• [Problem description]:
Give back exactly the first lines of the entries below, through the line with "The image size is (752, 831).".

------------------------------------

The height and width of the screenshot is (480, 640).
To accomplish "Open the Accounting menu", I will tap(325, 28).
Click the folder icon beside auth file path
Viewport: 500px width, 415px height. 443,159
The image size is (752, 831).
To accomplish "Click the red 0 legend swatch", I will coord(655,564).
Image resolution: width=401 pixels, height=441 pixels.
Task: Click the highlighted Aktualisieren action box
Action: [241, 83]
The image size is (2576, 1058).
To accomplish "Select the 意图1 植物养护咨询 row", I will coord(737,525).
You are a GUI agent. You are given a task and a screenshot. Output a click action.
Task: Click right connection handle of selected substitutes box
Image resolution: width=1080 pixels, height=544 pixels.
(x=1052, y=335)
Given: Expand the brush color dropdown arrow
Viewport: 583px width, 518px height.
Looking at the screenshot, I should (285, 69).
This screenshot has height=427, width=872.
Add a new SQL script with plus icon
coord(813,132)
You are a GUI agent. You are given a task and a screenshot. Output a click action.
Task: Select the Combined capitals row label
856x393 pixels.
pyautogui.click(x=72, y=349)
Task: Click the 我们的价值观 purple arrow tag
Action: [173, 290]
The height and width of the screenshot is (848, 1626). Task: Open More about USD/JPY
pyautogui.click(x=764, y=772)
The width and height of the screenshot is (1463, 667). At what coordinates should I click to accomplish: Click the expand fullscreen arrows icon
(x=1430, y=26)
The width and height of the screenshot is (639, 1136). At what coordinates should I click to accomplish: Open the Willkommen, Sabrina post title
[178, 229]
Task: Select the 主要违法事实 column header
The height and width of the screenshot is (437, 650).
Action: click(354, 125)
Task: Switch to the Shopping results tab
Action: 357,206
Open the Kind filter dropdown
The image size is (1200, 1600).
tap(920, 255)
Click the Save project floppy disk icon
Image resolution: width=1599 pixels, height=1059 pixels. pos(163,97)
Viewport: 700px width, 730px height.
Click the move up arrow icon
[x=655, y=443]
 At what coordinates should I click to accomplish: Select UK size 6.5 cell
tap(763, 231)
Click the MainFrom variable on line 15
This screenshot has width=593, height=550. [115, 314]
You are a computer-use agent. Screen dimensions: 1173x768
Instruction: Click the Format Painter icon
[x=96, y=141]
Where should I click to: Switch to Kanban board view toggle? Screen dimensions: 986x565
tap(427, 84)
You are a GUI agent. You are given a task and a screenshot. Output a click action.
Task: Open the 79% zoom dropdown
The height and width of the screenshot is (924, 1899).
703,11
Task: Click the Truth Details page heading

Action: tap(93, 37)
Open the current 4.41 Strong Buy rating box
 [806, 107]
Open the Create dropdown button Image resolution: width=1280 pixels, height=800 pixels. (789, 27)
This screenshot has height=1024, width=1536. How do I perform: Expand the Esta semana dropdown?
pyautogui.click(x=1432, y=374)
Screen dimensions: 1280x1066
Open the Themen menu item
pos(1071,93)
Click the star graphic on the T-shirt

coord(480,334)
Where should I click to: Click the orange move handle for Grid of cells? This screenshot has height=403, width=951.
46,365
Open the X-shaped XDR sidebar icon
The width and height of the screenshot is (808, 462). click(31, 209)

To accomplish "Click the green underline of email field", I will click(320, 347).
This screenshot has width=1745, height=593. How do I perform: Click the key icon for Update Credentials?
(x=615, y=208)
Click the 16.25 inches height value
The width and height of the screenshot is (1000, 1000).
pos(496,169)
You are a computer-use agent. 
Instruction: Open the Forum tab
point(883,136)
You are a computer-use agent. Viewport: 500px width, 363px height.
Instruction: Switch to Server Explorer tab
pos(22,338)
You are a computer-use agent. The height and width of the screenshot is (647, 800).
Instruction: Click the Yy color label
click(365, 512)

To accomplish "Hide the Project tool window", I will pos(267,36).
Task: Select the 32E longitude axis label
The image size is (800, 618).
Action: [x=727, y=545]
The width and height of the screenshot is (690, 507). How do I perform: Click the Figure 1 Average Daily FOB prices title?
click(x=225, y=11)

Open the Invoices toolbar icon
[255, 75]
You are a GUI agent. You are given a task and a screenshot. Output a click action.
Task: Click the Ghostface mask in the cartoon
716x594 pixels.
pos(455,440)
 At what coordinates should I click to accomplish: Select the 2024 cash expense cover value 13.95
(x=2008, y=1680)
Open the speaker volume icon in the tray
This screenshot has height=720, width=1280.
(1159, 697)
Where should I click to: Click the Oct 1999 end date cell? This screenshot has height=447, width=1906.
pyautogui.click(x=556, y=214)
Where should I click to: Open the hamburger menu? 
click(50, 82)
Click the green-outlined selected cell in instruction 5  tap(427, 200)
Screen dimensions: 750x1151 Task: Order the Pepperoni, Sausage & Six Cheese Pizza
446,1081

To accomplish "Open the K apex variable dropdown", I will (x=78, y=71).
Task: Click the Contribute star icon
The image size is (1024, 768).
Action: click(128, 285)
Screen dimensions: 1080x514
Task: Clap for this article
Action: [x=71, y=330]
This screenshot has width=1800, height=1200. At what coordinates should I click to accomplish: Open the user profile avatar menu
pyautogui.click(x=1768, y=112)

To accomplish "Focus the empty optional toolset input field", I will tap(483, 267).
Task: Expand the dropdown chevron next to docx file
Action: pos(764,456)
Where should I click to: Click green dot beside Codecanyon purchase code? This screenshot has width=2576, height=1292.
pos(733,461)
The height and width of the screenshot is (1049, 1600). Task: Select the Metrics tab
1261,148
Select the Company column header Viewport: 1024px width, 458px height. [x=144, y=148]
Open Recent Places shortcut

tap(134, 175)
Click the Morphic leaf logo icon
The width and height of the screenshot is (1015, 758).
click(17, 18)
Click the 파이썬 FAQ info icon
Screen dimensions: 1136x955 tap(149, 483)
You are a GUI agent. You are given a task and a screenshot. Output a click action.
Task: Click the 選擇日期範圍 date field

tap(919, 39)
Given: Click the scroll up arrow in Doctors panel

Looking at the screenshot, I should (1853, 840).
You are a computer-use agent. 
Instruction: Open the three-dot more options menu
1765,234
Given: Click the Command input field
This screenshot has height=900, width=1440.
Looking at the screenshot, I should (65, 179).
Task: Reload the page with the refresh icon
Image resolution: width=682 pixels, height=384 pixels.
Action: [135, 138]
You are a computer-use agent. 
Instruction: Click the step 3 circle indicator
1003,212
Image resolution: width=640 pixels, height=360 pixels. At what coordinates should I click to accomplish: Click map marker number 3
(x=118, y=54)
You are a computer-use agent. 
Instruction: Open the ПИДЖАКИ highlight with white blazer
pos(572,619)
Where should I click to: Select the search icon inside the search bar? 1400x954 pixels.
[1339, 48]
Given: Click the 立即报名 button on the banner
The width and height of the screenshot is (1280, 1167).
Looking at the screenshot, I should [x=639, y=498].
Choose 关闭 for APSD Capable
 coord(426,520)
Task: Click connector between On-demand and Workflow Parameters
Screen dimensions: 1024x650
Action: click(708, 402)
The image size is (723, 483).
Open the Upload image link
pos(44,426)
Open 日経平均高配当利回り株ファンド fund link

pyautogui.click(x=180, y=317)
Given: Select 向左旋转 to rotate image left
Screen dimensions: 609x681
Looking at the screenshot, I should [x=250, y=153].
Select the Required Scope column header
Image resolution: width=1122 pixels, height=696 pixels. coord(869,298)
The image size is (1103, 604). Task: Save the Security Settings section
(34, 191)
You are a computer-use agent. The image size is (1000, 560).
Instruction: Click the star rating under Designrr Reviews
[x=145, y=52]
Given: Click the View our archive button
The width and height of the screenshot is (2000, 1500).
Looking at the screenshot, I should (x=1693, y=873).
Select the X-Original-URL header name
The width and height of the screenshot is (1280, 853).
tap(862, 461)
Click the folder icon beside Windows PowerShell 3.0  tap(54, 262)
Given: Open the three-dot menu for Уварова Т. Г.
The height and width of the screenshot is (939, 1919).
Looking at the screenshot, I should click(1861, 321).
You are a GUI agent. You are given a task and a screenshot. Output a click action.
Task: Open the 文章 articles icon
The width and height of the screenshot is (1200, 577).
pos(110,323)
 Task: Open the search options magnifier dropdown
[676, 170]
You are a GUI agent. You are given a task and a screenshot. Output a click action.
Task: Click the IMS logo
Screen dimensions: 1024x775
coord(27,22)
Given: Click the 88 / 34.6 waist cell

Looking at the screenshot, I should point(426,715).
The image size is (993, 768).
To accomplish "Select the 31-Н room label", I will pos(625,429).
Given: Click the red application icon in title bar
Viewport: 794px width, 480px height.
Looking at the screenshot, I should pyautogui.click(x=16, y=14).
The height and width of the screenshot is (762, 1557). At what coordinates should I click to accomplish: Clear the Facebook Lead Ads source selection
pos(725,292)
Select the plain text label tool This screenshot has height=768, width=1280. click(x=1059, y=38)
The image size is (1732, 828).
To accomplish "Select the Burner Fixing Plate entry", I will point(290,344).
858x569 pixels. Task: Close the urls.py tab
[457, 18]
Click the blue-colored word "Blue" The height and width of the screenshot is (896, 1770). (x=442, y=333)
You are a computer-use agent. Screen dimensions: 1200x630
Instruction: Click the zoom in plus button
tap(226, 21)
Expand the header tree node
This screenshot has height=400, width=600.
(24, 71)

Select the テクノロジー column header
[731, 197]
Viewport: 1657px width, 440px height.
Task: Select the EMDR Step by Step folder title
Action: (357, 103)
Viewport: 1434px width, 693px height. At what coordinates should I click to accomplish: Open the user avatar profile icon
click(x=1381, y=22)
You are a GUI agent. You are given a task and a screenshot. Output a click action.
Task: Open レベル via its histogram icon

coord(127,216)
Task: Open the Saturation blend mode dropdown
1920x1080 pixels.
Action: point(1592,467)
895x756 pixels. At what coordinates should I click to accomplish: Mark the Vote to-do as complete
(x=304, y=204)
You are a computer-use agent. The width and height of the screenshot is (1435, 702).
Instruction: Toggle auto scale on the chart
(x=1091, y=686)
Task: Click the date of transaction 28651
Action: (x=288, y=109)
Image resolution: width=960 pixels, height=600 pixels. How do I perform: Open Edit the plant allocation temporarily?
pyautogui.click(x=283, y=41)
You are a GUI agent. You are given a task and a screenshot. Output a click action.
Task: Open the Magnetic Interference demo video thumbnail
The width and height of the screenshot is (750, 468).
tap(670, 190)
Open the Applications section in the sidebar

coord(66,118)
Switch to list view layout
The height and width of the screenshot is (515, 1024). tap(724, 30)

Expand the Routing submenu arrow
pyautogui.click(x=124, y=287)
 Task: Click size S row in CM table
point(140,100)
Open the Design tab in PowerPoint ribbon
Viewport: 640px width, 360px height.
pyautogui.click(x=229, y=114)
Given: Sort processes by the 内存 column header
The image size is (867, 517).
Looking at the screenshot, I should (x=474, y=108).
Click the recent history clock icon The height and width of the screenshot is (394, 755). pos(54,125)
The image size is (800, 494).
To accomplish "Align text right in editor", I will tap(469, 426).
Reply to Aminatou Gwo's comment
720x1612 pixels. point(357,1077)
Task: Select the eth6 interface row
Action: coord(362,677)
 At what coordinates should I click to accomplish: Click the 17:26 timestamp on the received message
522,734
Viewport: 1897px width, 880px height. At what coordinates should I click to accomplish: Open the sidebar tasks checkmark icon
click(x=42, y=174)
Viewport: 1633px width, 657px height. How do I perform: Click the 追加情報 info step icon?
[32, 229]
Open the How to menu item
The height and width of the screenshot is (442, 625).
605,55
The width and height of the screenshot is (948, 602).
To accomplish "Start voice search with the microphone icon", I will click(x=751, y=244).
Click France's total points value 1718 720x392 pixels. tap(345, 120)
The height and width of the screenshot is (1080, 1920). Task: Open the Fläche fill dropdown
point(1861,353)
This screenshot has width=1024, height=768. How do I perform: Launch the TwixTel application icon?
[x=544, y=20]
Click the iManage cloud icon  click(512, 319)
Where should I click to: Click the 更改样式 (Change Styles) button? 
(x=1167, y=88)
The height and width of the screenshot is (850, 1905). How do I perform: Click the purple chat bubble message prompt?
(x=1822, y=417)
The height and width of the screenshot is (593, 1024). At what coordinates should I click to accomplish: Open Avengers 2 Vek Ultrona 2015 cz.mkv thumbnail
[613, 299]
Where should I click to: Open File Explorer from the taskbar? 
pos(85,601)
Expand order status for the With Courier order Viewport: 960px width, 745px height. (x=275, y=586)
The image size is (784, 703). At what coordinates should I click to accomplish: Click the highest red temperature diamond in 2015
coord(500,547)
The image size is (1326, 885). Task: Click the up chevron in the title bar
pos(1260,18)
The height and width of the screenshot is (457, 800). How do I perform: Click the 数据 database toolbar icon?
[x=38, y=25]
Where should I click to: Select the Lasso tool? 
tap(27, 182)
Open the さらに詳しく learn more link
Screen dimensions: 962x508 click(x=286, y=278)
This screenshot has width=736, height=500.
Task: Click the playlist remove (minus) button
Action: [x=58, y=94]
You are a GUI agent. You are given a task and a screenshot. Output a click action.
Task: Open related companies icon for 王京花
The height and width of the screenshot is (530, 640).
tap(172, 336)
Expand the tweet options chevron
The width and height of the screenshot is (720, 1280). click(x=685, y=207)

------------------------------------

• [Written answer]:
The height and width of the screenshot is (480, 640).
To accomplish "Open the Accounting menu", I will tap(325, 28).
Click the folder icon beside auth file path
Viewport: 500px width, 415px height. 443,159
The image size is (752, 831).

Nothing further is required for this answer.